Por Héctor Julio Peña
 
El reciente final violento de José Eduardo Ciprián Lebrón, alias Chuky, vuelve a poner en entredicho el rumbo de nuestra justicia.Condenado por el atentado contra David Ortiz en 2019, fue beneficiado con una libertad condicional en noviembre de 2024 que nunca debió otorgarse. 

El Ministerio Público advirtió de su peligrosidad, pero el tribunal prefirió confiar en cartas de arrepentimiento y certificados de cursos. La consecuencia era previsible: un criminal de alto riesgo volvió a las calles, y poco después terminó abatido en circunstancias aún sospechosas.

Sin embargo, lo más inquietante no es solo la ligereza judicial que lo liberó. Es el silencio frente a quienes lo mataron. Todos hablan de Chuky, pero muy pocos se preguntan: ¿quiénes son los sicarios que lo ejecutaron y por qué siguen libres?

Una doble amenaza

El caso refleja dos grietas profundas. La primera: una justicia que, en nombre de la reinserción, comete actos de ingenuidad que exponen a la sociedad. La segunda: un Estado que parece tolerar, de manera implícita, el sicariato como una especie de “limpieza social”.

Si los asesinos de Chuky no son perseguidos con la misma firmeza con que se condenó su delito, se envía un mensaje aterrador: que hay muertes que se justifican, siempre y cuando la víctima tenga un pasado criminal. Esa es una pendiente peligrosa, porque hoy se aplaude la ejecución de un convicto, pero mañana la víctima podría ser cualquier ciudadano incómodo para alguien con dinero o poder.

Patente de corso

Convertir a los sicarios en justicieros de facto es darle a la violencia organizada una patente de corso. Y cuando el crimen adquiere legitimidad social, se vuelve incontrolable.

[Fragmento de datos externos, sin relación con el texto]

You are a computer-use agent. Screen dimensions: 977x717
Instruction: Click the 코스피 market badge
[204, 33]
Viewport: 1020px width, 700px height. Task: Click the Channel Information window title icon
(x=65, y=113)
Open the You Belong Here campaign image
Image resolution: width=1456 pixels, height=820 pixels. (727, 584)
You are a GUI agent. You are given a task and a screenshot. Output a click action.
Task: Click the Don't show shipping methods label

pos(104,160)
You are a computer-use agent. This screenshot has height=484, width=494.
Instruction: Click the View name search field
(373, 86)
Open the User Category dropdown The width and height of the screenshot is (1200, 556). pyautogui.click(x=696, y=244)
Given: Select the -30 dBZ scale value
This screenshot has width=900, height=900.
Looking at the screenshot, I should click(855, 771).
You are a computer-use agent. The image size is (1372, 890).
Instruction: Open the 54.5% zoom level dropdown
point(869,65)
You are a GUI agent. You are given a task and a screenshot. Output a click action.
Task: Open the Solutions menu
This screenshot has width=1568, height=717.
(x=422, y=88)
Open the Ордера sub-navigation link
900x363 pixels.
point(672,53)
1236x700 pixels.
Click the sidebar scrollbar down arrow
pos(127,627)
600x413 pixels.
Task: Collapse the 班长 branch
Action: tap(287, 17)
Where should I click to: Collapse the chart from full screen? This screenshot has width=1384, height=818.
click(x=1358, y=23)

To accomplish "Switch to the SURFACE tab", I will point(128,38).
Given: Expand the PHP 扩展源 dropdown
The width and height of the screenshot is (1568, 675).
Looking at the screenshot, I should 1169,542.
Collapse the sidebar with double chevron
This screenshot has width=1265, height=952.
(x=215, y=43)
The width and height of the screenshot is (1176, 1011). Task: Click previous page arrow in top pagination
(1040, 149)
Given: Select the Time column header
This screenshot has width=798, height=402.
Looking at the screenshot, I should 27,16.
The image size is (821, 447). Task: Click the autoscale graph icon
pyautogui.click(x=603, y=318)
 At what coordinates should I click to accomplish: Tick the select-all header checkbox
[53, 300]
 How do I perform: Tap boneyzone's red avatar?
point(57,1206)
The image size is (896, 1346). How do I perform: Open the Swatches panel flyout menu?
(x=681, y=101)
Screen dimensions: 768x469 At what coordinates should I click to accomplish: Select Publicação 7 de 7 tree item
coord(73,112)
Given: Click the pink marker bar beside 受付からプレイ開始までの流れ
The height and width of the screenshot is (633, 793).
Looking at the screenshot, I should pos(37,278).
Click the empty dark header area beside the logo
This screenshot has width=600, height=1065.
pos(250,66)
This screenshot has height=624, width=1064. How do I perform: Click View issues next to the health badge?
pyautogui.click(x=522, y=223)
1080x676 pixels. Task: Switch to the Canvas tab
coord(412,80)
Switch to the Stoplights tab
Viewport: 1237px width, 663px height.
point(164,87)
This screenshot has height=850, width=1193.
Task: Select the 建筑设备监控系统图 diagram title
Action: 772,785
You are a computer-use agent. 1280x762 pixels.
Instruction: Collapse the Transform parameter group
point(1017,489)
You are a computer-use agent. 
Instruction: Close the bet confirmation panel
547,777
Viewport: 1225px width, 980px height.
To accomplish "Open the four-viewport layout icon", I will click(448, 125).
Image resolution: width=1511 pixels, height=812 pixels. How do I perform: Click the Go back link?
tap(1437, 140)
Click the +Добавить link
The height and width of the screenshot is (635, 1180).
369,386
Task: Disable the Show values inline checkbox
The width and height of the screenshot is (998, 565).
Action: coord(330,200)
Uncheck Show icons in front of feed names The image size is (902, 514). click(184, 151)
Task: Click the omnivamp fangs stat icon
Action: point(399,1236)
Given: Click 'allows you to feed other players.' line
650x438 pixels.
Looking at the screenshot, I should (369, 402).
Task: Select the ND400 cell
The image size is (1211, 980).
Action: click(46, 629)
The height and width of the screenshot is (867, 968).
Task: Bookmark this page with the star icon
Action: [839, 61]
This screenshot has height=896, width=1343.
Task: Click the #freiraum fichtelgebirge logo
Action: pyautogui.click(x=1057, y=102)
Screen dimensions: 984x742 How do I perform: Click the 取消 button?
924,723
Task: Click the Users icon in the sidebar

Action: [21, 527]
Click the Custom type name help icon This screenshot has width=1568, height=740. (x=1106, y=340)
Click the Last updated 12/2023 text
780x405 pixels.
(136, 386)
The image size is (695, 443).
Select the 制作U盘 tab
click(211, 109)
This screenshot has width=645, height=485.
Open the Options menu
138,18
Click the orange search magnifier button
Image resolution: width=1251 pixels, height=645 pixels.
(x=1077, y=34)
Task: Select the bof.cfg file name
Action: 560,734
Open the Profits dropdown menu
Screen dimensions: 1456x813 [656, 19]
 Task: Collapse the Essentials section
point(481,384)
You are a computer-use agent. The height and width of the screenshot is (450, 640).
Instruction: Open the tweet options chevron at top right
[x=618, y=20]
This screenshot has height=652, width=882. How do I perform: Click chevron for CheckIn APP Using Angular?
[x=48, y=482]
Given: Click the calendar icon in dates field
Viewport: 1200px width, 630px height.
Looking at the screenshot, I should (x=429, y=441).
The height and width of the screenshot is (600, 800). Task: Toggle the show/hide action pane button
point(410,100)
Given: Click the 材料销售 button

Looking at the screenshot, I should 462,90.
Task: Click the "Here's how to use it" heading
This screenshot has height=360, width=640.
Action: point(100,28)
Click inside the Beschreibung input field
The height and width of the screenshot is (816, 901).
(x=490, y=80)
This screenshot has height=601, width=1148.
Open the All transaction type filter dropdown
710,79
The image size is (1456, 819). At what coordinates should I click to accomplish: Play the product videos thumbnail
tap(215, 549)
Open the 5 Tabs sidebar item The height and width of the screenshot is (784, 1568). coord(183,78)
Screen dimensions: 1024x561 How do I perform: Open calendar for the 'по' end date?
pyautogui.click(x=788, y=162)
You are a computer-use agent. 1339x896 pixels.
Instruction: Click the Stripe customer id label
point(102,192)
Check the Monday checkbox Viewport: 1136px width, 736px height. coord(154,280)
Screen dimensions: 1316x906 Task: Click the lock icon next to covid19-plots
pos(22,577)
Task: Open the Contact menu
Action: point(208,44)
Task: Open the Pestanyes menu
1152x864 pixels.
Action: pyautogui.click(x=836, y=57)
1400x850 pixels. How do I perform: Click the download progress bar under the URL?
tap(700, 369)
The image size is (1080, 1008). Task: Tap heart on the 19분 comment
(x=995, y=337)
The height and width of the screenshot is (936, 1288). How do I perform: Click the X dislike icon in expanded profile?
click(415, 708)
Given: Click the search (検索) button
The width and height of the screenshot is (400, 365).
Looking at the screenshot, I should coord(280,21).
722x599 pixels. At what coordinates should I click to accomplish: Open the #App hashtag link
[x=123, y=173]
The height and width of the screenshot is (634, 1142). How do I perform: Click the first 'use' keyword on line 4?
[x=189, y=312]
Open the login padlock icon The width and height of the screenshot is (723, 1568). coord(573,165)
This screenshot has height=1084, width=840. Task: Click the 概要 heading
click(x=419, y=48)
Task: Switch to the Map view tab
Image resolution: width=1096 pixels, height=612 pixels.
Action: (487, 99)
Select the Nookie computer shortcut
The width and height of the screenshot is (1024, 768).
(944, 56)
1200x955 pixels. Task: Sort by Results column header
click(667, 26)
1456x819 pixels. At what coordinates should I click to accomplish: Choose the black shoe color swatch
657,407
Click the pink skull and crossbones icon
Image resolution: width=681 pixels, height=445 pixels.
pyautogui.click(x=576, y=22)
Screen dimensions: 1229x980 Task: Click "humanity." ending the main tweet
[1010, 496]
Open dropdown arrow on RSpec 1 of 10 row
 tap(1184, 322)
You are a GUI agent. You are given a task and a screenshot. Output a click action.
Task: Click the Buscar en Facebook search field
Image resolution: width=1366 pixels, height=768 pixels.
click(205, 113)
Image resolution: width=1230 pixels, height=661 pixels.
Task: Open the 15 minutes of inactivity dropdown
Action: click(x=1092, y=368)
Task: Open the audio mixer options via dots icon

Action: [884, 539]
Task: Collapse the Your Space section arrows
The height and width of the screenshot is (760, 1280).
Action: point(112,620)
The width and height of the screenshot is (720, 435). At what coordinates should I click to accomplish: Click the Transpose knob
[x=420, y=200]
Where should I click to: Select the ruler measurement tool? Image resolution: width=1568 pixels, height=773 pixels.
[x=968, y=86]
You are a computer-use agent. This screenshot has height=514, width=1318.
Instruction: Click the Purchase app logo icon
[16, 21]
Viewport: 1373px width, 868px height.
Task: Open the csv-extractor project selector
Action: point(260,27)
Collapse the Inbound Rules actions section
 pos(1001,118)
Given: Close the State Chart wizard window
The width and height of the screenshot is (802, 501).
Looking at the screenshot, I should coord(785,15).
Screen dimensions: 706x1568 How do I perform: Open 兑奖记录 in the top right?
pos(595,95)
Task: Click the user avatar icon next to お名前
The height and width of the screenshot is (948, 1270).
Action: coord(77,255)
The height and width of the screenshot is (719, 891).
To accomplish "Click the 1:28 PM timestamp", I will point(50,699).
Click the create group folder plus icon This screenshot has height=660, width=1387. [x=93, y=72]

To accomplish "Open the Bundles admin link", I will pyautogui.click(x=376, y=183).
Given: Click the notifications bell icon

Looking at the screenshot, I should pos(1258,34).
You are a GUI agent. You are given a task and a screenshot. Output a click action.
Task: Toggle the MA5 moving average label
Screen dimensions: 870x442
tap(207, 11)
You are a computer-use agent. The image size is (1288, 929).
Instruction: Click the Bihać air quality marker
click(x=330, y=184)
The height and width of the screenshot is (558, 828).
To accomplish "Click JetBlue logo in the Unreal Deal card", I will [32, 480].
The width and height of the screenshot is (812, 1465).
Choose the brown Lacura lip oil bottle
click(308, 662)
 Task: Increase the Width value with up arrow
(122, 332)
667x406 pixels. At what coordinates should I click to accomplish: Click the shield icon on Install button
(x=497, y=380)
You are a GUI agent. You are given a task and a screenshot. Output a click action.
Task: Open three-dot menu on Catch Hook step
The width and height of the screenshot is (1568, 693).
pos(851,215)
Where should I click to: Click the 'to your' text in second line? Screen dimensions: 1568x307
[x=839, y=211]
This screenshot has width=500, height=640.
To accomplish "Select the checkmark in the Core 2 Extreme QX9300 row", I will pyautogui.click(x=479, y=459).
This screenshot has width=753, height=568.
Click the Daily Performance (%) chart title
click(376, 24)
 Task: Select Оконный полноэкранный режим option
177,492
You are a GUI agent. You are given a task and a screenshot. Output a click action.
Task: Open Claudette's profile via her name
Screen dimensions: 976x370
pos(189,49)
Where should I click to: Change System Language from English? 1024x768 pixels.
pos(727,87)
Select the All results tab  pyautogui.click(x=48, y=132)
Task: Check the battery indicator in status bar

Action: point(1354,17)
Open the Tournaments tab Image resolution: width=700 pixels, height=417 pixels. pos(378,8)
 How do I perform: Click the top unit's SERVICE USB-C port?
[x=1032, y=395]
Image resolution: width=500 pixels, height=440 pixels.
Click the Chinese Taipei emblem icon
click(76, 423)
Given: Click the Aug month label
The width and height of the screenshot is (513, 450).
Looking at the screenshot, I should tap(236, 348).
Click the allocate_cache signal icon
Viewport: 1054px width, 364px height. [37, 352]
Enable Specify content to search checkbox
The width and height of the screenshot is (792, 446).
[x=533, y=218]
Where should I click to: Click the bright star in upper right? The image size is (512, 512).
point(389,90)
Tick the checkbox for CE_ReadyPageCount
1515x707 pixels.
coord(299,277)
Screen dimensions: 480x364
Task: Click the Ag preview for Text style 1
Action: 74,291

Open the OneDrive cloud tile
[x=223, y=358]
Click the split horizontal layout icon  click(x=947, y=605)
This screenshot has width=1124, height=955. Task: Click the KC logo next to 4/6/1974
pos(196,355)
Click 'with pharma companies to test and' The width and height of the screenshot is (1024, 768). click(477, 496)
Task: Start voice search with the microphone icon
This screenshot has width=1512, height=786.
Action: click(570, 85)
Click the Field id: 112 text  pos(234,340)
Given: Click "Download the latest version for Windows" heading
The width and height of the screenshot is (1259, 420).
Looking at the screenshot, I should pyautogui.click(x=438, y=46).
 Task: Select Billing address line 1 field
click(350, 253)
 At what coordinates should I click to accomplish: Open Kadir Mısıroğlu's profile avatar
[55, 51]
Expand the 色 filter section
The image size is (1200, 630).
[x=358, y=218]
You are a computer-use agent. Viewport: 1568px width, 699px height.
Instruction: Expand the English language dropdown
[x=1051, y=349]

Ningún país puede construirse sobre la base de la venganza privada ni de la justicia selectiva.

Una lección urgente

El caso Chuky nos deja dos advertencias: una justicia debilitada que toma decisiones sin medir consecuencias, y un Estado que, con su inacción, normaliza el sicariato. Ambas son expresiones de la misma crisis: la pérdida de autoridad legítima de la ley.

No se trata de defender delincuentes ni de restar importancia a sus crímenes. Se trata de recordar que un sistema que humaniza sin prudencia y que tolera ejecuciones extrajudiciales está condenado a fracasar.

Hoy fue un convicto, mañana puede ser cualquiera de nosotros.